The emulator supports two primary types of storage: virtual disk images for standard DOS drives (A:, B:, C:, D:) and direct access to the host filesystem via a mapped network drive (H:).

Virtual Floppy and Hard Disks (Drives A:, B:, C:, D:)

The emulator supports up to two floppy disk drives (A: and B:) and up to two hard disk drives (C: and D:). Disk images are stored on the SD card.

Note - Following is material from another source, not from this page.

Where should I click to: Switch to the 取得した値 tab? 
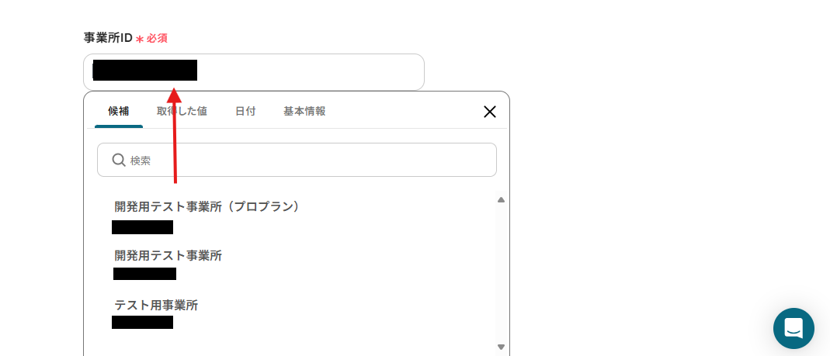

The emulator expects the following file paths and names for the disk images:

• Floppy Drive 0 (A:): \\XT\\fdd0.img
• Floppy Drive 1 (B:): \\XT\\fdd1.img
• Hard Drive 0 (C:): \\XT\\hdd.img
• Hard Drive 1 (D:): \\XT\\hdd2.img

Important Notes:

• The disk type (floppy or hard disk) is determined by the drive number it is assigned to in the emulator, not by the filename itself.
• The emulator automatically determines the disk geometry (cylinders, heads, sectors) based on the size of the image file. Ensure your disk images have standard sizes for floppy disks (e.g., 360KB, 720KB, 1.2MB, 1.44MB) for proper detection. For hard disks, the geometry is calculated based on a standard CHS (Cylinder/Head/Sector) layout.

Host Filesystem Access (Drive H:)

For seamless file exchange, the emulator can map a directory from the host filesystem and present it as drive H: in the DOS environment. This feature is implemented through the standard DOS network redirector interface (INT 2Fh, Function 11h).

This is ideal for development, allowing you to edit files on your host machine and access them instantly within the emulator without modifying disk images.

How It Works

The emulator intercepts file operations for drive H: and translates them into commands for the host’s filesystem. To enable this drive, you must run the MAPDRIVE.COM utility within the emulator.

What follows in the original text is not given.